[PDB Tech] RIPE NCC IXP Tools Hackathon: Pinder

Matthew Walster matthew at walster.org
Tue Nov 1 09:39:02 PDT 2016


Hey all,

The weekend before RIPE73, RIPE NCC held an IXP Tools Hackathon, and an
idea we came up with was a system to facilitate peering.

It's not a matchmaking service -- you don't get suggested possible peers,
you don't submit any sensitive data -- it just facilitates peering.

I'm sure you've all received emails from other networks... Perhaps it came
from a @gmail.com address, perhaps it just had their IP address at an
exchange without telling you which exchange it came from, perhaps this peer
is only responsible for a couple of Megabits per second of traffic and the
effort required to setup this peer is disproportional to the benefit your
network would gain from it.

That's why Pinder came around -- Tinder for Peering.

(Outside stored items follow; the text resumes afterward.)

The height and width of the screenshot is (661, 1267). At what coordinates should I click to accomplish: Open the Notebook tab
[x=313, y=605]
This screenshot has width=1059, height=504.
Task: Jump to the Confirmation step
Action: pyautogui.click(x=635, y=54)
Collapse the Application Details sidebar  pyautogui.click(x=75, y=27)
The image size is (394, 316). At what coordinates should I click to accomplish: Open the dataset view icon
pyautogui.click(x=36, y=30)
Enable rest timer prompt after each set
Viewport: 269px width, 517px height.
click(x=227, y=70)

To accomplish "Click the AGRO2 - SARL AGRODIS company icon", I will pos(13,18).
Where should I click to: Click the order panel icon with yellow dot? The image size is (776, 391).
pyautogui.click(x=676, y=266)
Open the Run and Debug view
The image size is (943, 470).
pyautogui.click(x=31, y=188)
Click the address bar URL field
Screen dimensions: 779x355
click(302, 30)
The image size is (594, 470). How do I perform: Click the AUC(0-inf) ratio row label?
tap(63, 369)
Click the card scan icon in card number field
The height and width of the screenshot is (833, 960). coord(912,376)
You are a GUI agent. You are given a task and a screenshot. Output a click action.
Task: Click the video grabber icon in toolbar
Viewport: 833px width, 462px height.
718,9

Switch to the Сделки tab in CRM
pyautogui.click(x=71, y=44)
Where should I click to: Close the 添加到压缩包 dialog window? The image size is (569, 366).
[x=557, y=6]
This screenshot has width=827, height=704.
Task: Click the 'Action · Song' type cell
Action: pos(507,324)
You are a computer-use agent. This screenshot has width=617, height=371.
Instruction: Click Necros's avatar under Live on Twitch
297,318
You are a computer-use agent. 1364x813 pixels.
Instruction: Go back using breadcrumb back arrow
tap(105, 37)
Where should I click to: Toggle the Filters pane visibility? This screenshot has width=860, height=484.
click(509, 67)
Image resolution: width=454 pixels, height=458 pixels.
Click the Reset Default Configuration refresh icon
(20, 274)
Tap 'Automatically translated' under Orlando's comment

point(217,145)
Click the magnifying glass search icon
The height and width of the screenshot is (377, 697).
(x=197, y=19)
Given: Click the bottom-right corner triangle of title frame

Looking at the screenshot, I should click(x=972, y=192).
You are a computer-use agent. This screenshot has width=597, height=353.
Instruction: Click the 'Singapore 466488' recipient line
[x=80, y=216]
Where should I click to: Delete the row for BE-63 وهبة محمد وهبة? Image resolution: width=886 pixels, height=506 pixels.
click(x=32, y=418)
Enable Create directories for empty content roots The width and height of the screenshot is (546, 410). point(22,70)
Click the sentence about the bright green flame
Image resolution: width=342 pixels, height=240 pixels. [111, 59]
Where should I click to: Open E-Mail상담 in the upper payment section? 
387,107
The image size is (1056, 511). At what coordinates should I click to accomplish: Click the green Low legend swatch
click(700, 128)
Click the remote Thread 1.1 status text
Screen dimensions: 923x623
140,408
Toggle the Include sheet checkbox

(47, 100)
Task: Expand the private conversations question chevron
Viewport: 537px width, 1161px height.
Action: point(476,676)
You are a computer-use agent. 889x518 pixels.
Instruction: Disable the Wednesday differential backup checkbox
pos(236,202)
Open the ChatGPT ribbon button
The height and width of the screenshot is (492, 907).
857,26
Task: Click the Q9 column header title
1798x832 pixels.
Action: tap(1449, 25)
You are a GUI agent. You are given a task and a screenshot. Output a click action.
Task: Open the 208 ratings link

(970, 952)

The idea is that if there is a desired peering relationship between two
networks, and you're happy to just configure some sessions rather than
enter into a commercial agreement, Pinder would be the middle man. You
would submit the request via either a basic Web UI or an API, the other
network would either be notified or periodically check their outstanding
requests, and if they are willing to peer, both sides are told to configure
a session. Once both sides indicates sessions are configured and
established, the request is then deleted (rather than persisting in a
database) so as to prevent any data security issues in the future.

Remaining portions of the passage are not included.